By MARTIN JOHNSTON
Sweaty surgeons may need to wear sealed "space suits" to protect their patients from infection after the discovery by Auckland Hospital specialists that bacterial counts in theatre more than double when surgeons perspire.
The study on the effect of surgeons' sweat found an average of 3.3 colonies of bacteria in theatre for each surgeon in a mock-up 30-minute hip-replacement operation.
The 10 male surgeons then worked up a sweat on an exercycle, scrubbed, gowned and gloved up afresh, and spent another 30 minutes in the theatre, holding a 1kg weight.
An average of 6.9 colonies were found after this "sweating phase," including staphylococcus epidermidis. Around 2 per cent of patients undergoing hip joint replacements suffer serious infections, most often from certain organisms found on the skin such as staphylococcus epidermidis and staphylococcus aureus.
The bacteria in the study could have come off the surgeons, from sweat droplets or skin flakes from their foreheads, or by seepage through their hoods or masks.
One of the authors, clinical microbiologist Dr David Holland, said: "It's quite disastrous if you get an infection in an artificial hip joint."
It could mean weeks in hospital on antibiotics and re-replacement of the joint.
Operations where foreign material, like an artificial joint, was inserted posed a greater risk of infection than other surgery.
To deal with sweat, the article, published in the latest Australian and New Zealand Journal of Surgery, suggests:
Lowering the operating room temperature and keeping the patient warm in a special blanket that uses hot air.
Dressing the surgeon in an impermeable "helmet exhaust suit."

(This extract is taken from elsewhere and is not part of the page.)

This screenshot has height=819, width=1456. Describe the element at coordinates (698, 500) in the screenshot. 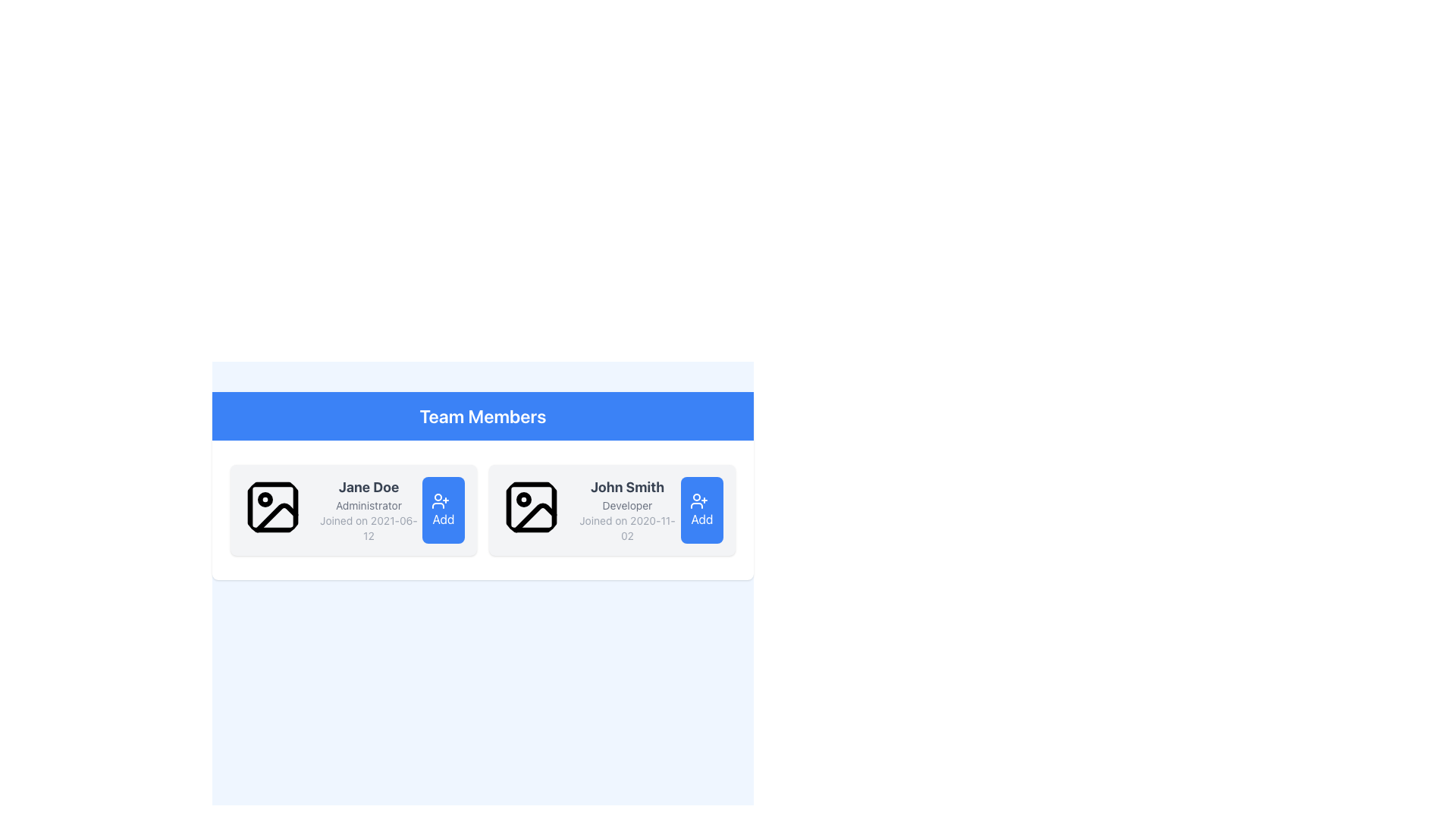

I see `the 'add user' icon inside the 'Add' button located below 'John Smith' in the 'Team Members' section` at that location.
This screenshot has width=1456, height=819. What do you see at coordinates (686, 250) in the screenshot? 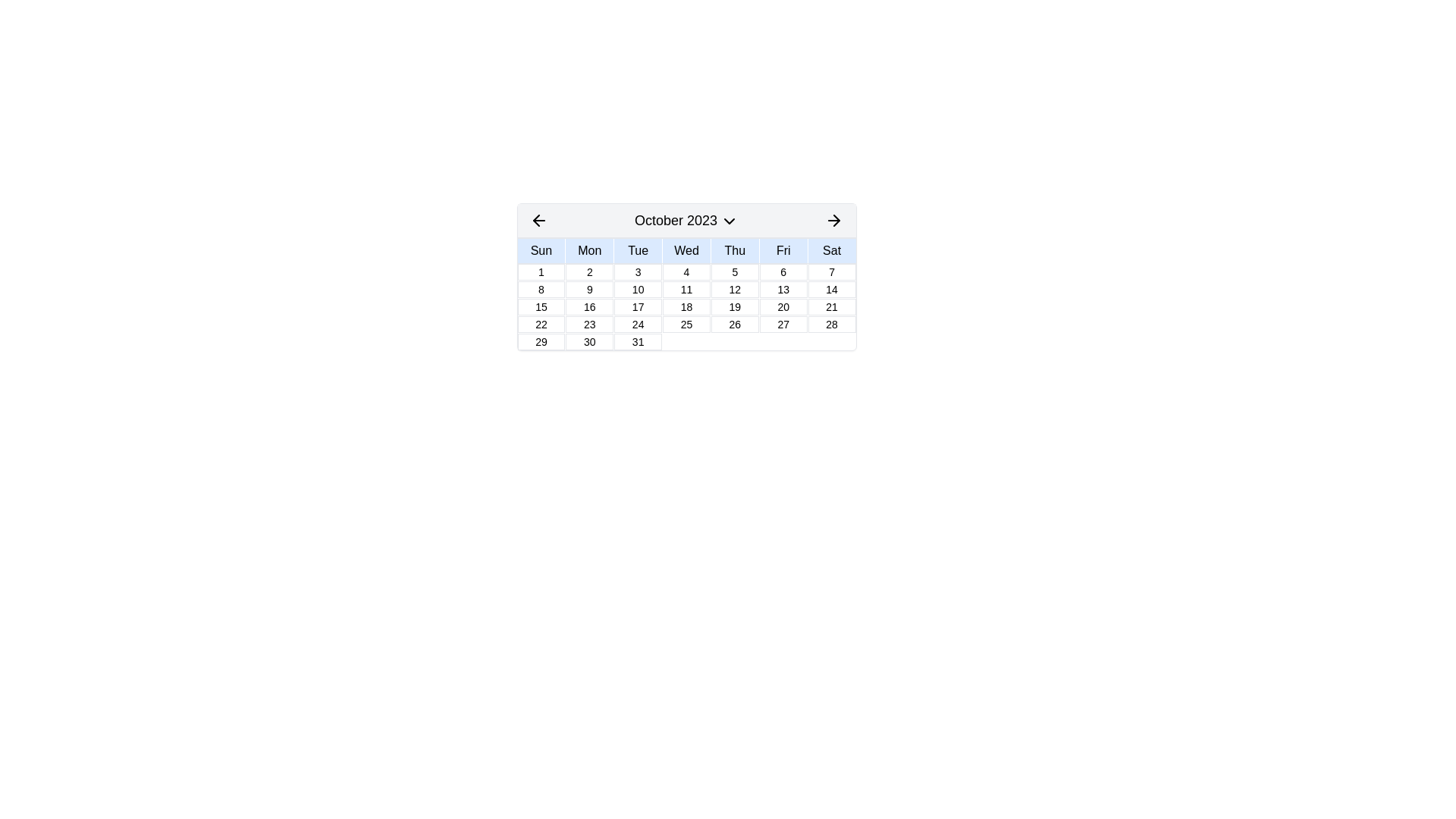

South Auckland Health's head of orthopaedic surgery, Dr Garnet Tregonning, said the disposable "space suits," which cost up to $400 each, had been used in New Zealand, but he disliked them. Infection rates could be lowered almost as much in other ways.
Newer theatres had ultra-clean air, and at Middlemore Hospital theatre doors were locked during operations to limit the risk of infection. Joint cement loaded with antibiotics was used in risky patients.
Dr Tregonning said orthopaedic surgery was a hot business, but theatre gowns were now impermeable, keeping any sweat inside. Only the area around the eyes was exposed, although some surgeons wore masks that covered this.